╭─ PAGE EXCERPT

4. Mission: changing individuals and/or structures?
Finally, there is the question of mission. It is of defining importance because it refuses to let us solve the problems before us simply with words. The mark of the follower of Jesus is “the obedience of faith” (Romans 16:26). Being a faithful believer, being the faithful body of Christ grows out of taking a chance on God, taking the risk of living as if the kingdom has come near (Mark 1:15). Everything else is “noisy gongs and clanging symbols” (1 Corinthians 13:1).
Risky living is the level playing field on which all contenders for rightly understanding the gospel meet. It does not mean, however, that truth claims are irrelevant. Let’s simplify the two contending visions of mission for the sake of discussion. Is our calling to witness to Christ as the Savior of the world and to build up a church of those who confess him as Lord? Or is our calling to make common cause with all who put themselves on the line for peace and justice? Many Christians (and people who staff our church agencies) work hard to transcend that polarity. For a long time, one of our predecessor mission boards had the motto, “The whole gospel for a broken world.”
Nevertheless, in our agencies, schools and congregations, people tend toward one of the extremes. On the one hand are believers who know the tyranny of sin in their own lives and have been set free from it by Christ. They know of no higher calling than witnessing to amazing grace. These people sometimes become so preoccupied with personal conversion that they forget it is only the entry point into God’s purpose for the creation.

╰─
╭─ MATERIAL PROVIDED

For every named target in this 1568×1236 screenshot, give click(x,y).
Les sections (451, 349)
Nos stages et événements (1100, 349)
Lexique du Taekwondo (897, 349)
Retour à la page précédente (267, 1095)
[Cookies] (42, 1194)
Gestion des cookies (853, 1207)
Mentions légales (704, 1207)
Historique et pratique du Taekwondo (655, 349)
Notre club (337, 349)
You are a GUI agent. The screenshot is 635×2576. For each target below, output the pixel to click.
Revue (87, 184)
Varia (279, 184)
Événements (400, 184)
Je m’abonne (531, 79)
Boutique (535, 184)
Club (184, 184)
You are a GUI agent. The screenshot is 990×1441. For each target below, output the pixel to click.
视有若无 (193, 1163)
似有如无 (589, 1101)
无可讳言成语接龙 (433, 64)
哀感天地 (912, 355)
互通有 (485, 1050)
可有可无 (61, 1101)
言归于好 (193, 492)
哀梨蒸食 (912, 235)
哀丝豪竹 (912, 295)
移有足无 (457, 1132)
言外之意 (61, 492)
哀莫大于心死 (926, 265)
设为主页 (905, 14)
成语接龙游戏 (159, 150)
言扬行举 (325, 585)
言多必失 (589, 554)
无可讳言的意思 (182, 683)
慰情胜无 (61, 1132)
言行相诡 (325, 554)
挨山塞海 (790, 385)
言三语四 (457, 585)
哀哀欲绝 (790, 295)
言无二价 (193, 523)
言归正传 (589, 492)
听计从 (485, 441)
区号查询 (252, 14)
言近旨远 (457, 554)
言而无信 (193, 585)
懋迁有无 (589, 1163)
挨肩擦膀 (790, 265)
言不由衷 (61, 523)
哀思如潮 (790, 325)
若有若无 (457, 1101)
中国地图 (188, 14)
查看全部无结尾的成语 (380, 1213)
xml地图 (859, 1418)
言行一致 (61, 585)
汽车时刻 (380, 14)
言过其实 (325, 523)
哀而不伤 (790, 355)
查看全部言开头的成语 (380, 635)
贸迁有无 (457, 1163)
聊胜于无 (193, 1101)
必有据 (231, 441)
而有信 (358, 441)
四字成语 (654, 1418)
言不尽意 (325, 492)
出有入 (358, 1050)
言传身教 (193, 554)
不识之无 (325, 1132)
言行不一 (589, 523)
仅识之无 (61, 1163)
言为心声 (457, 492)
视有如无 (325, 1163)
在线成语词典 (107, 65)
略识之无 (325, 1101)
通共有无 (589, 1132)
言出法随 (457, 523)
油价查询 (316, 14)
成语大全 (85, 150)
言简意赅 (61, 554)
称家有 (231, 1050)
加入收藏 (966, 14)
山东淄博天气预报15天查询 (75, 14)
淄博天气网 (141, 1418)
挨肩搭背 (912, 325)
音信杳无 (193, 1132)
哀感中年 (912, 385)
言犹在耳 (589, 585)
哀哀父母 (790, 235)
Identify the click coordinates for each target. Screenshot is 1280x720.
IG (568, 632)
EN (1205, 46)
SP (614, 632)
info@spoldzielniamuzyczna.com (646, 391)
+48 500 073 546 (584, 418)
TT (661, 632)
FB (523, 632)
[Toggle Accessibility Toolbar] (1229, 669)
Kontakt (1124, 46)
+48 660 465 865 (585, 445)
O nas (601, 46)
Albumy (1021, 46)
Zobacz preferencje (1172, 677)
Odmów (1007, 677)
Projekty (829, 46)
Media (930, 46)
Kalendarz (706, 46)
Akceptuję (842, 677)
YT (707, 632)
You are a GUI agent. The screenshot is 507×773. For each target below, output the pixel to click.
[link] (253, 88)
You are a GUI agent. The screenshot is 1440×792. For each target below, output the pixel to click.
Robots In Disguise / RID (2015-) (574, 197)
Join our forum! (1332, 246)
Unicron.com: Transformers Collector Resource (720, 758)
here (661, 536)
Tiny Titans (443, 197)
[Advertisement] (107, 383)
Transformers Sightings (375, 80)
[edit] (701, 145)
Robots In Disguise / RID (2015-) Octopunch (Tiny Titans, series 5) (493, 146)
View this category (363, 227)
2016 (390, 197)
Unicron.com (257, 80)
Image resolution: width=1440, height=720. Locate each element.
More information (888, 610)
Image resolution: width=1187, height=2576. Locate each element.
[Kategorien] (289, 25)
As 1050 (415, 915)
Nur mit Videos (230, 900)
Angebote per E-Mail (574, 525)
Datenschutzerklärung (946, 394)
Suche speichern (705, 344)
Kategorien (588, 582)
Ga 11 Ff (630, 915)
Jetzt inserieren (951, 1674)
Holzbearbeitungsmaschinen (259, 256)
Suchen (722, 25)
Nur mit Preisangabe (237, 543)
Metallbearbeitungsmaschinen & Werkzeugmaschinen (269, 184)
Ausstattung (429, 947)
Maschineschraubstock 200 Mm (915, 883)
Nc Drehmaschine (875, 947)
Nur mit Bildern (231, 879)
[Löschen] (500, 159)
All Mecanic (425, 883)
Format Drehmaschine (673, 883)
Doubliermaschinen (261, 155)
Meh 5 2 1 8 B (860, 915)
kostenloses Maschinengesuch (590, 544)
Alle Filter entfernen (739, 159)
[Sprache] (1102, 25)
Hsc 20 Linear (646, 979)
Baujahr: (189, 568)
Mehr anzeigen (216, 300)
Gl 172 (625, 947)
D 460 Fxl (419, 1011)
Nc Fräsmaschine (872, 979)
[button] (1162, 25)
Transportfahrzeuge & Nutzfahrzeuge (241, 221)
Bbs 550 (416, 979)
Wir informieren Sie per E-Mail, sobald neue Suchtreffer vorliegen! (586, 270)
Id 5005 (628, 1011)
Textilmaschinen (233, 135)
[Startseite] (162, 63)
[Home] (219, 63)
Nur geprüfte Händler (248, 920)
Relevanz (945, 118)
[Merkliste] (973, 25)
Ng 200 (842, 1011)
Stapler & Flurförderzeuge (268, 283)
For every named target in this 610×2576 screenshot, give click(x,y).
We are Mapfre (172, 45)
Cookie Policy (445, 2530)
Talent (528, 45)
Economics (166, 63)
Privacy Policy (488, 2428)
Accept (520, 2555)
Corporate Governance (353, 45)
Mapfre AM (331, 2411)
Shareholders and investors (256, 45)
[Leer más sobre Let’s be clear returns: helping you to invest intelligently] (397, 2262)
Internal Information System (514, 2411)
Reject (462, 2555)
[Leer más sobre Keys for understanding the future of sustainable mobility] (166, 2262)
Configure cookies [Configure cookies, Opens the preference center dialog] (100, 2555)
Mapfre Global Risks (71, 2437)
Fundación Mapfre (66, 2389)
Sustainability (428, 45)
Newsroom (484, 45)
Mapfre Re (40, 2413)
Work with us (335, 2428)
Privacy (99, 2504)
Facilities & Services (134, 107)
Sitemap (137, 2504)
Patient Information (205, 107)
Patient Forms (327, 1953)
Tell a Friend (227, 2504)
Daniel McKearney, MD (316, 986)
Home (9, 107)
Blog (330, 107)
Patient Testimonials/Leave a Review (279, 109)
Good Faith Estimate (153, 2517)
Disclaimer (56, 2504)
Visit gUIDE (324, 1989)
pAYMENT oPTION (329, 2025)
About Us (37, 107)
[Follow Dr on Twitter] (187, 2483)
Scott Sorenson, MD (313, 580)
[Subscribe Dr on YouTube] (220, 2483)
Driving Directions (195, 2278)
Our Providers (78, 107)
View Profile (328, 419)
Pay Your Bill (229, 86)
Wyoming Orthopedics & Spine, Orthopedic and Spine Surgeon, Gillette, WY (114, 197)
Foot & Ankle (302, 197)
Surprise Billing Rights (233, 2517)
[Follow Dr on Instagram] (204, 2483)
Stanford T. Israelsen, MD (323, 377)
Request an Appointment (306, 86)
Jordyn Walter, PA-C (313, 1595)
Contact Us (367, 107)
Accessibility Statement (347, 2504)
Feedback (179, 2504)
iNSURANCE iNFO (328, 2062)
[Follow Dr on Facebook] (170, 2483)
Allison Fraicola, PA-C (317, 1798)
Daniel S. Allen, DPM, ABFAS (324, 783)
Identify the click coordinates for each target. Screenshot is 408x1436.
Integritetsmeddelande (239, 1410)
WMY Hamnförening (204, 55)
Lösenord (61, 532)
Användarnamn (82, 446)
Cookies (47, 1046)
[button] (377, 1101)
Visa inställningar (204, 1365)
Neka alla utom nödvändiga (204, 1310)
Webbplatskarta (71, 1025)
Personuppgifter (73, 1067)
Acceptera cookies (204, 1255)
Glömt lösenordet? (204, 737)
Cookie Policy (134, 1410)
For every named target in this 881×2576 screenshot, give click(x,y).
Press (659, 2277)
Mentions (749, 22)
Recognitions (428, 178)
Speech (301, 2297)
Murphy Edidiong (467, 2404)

╰─

**EXERCISE INSTRUCTIONS:**
1. List every Bible reference cited in the passage on mission.
2. Pick up the passage on mission after its final sentence and continue it.
The entries have nothing to do with the passage on mission.

**ANSWER SET:**
1.
Romans 16:26
Mark 1:15
1 Corinthians 13:1

2.
On the other hand are believers who know the tyranny of sin in the life of ghettoes and nations and are convinced that God’s reign can free the world from oppression and war. They sometimes become so preoccupied with systemic change that they forget that only individuals who have been made whole by Christ can stay the course in bringing wholeness to the world. If people across the spectrum can acknowledge that what they are called to (changing structures or individuals) concerns only a part of the gospel, their ministries become complementary and mutually affirming.
These emphases become divisive when each side insists that only its way is faithful.
Those who make personal conversion all there is to the gospel—and insist that work for justice is a distraction from the church’s mission—have only half a gospel.
Similarly, those who see evangelism as an offense against other truth claims—and have no heart for seeing lost people find themselves in Christ—have only half a gospel. This is where the debate about mission needs to start.
When we risk speaking and praying truthfully and charitably about how we understand the Bible and the Spirit, when we risk unpacking our unspoken, underlying assumptions, when we risk facing the selectivity with which all of us approach the Bible, when we risk a deeper understanding of evangelism and justice in the coming of the kingdom, then we will have found our way back to the path that aligns us with God’s love.
John D. Rempel is professor of historical theology and Anabaptist studies and associate director of Institute of Mennonite Studies at Associated Mennonite Biblical Seminary in Elkhart, Ind.